### Problem details
Give the number of lines in the data below that contain "computer", with no other words.

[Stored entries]
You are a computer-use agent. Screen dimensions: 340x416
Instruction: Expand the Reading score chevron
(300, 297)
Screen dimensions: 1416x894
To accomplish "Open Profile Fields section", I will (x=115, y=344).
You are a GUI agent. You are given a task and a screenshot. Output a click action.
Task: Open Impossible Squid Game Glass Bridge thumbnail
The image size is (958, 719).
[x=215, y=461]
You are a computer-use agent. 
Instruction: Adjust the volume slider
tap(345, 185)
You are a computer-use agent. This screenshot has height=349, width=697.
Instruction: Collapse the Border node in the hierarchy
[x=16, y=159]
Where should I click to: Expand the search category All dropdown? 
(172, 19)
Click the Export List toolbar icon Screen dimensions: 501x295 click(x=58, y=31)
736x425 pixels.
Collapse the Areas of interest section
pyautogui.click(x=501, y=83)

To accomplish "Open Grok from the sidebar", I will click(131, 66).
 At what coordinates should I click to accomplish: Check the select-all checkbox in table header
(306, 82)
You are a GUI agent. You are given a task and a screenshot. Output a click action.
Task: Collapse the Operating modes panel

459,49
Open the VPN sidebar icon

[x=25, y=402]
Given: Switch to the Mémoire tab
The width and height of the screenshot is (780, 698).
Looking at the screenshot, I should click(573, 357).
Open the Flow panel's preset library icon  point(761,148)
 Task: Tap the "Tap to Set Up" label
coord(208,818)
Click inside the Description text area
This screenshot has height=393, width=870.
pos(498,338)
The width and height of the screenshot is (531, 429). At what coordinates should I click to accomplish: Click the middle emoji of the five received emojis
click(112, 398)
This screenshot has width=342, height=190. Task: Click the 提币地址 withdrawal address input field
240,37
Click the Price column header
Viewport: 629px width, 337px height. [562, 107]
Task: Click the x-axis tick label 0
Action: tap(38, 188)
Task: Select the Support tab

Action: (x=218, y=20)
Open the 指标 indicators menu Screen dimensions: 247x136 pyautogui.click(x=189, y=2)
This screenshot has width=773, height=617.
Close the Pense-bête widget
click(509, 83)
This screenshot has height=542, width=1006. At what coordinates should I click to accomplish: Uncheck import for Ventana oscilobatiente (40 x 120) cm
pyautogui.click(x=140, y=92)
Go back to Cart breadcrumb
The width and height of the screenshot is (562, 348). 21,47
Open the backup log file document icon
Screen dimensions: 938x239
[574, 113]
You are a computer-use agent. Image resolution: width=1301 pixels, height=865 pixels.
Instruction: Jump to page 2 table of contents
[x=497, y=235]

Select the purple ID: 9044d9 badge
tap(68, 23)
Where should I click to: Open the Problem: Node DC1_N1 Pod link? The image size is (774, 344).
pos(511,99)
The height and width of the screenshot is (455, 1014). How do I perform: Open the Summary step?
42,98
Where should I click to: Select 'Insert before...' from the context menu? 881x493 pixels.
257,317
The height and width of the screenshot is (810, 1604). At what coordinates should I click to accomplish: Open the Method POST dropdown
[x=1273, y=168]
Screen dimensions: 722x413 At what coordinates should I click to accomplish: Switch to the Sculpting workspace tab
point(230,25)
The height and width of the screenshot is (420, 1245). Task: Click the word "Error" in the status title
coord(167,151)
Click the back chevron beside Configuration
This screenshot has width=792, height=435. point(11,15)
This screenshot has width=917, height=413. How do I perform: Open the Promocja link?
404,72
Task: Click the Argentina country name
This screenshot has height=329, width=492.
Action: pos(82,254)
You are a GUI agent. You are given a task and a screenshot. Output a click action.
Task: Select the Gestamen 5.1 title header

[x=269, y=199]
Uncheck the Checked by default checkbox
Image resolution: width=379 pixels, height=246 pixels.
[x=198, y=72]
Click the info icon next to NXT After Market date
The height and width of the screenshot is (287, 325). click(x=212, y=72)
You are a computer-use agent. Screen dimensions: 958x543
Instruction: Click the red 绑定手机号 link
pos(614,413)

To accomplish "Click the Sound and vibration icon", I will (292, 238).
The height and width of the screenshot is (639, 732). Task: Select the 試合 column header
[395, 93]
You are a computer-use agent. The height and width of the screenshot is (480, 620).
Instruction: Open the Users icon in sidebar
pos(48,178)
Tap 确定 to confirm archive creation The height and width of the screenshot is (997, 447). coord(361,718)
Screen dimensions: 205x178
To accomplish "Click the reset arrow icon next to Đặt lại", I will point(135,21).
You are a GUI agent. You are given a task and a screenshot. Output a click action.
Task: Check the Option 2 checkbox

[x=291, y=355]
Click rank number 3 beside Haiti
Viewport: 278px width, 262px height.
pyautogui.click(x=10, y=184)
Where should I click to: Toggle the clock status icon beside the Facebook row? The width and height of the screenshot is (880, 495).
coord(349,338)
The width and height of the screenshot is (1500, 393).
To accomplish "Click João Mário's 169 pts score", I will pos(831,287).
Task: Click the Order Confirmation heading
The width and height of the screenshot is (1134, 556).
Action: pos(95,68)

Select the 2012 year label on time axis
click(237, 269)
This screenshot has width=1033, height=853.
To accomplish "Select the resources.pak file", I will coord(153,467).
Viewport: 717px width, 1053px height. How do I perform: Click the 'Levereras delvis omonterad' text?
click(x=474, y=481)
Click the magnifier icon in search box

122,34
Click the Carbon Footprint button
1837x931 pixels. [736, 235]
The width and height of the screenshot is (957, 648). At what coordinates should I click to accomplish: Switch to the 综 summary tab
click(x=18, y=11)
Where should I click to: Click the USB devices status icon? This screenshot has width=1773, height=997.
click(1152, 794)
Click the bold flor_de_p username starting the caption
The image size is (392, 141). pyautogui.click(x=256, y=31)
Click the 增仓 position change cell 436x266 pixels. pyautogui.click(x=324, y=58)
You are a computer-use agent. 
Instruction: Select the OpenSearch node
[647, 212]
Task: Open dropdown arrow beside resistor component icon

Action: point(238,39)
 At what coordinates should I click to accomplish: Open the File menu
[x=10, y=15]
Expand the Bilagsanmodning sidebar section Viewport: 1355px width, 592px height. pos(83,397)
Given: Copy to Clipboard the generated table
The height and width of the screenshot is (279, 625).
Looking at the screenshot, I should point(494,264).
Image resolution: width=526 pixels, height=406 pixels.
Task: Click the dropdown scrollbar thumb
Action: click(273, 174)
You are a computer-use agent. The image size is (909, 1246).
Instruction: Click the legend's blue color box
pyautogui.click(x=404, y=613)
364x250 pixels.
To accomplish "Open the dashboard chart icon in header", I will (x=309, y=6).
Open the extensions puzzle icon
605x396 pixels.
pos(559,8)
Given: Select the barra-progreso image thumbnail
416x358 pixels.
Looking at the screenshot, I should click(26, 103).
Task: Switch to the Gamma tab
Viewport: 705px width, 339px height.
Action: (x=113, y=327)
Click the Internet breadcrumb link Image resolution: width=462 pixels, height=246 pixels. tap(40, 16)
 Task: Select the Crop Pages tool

### Exercise response
8